When Rigid Coherency Hurts: Distributional Coherency Regularization for Probabilistic Hierarchical Time Series ForecastingDownload PDF

Published: 01 Feb 2023, Last Modified: 13 Feb 2023Submitted to ICLR 2023Readers: Everyone
Keywords: Hierarchical Forecasting, Time Series Forecasting, Deep Probabilistic Models
TL;DR: A novel probabilistic neural model for calibrated and accurate probabilistic forecasting on datasets of varying hierarchical consistency.

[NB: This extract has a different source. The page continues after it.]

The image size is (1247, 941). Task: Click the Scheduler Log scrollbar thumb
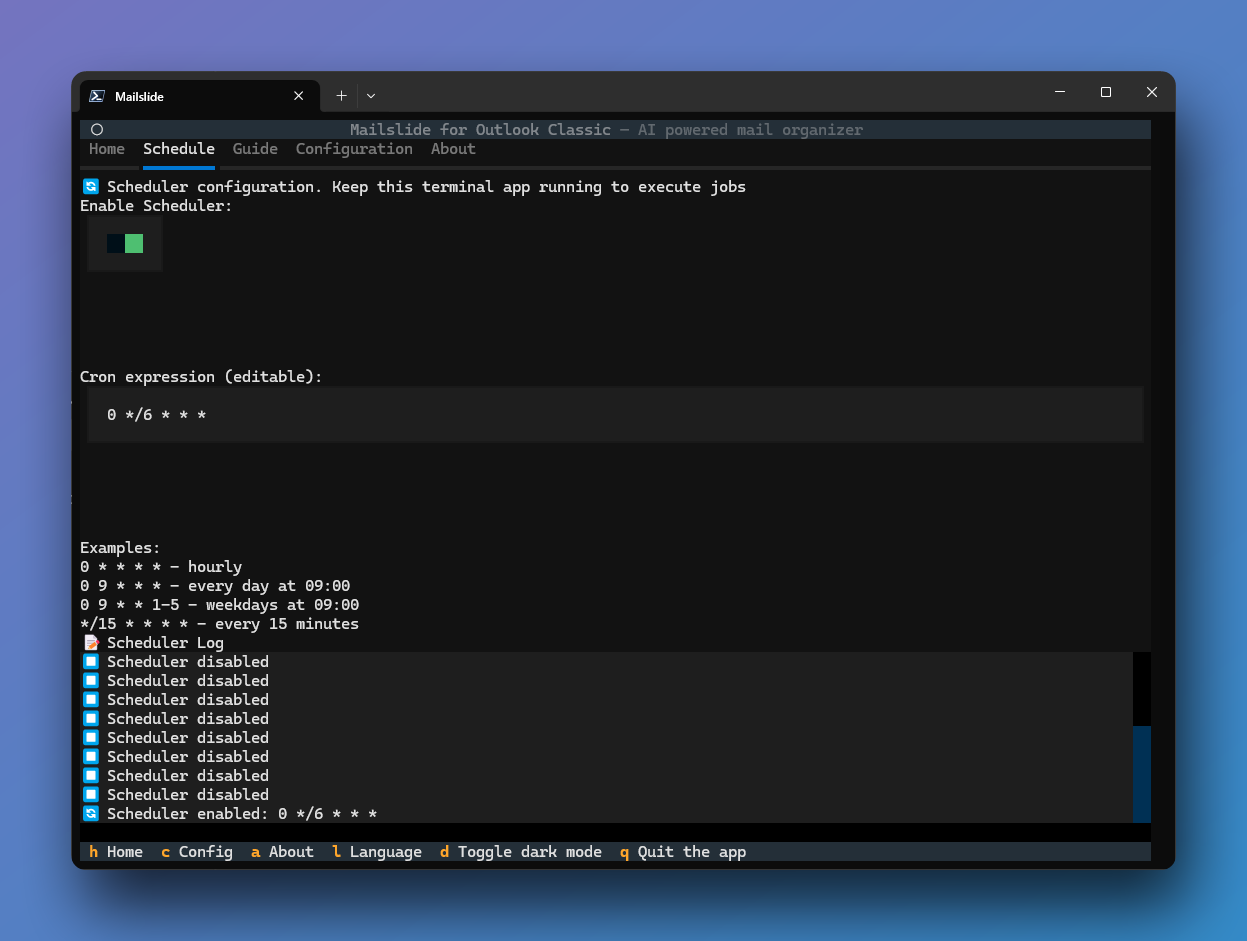coord(1141,773)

Abstract: Probabilistic hierarchical time-series forecasting is an important variant of time-series forecasting, where the goal is to model and forecast multivariate time-series that have hierarchical relations. Previous works all assume rigid consistency over the given hierarchies and do not adapt to real-world data that show deviation from this assumption. Moreover, recent state-of-art neural probabilistic methods also impose hierarchical relations on point predictions and samples of distribution. This does not account for full forecast distributions being coherent with the hierarchy and leads to poorly calibrated forecasts. We close both these gaps and propose PROFHIT, a probabilistic hierarchical forecasting model that jointly models forecast distributions over the entire hierarchy. PROFHIT (1) uses a flexible probabilistic Bayesian approach and (2) introduces soft distributional coherency regularization that enables end-to-end learning of the entire forecast distribution leveraging information from the underlying hierarchy. This enables robust and calibrated forecasts as well as adaptation to real-life data with varied hierarchical consistency. PROFHIT provides 41-88% better performance in accuracy and 23-33% better calibration over a wide range of dataset consistency. Furthermore, PROFHIT can robustly provide reliable forecasts even if up to 10% of input time-series data is missing, whereas other methods’ performance severely degrade by over 70%.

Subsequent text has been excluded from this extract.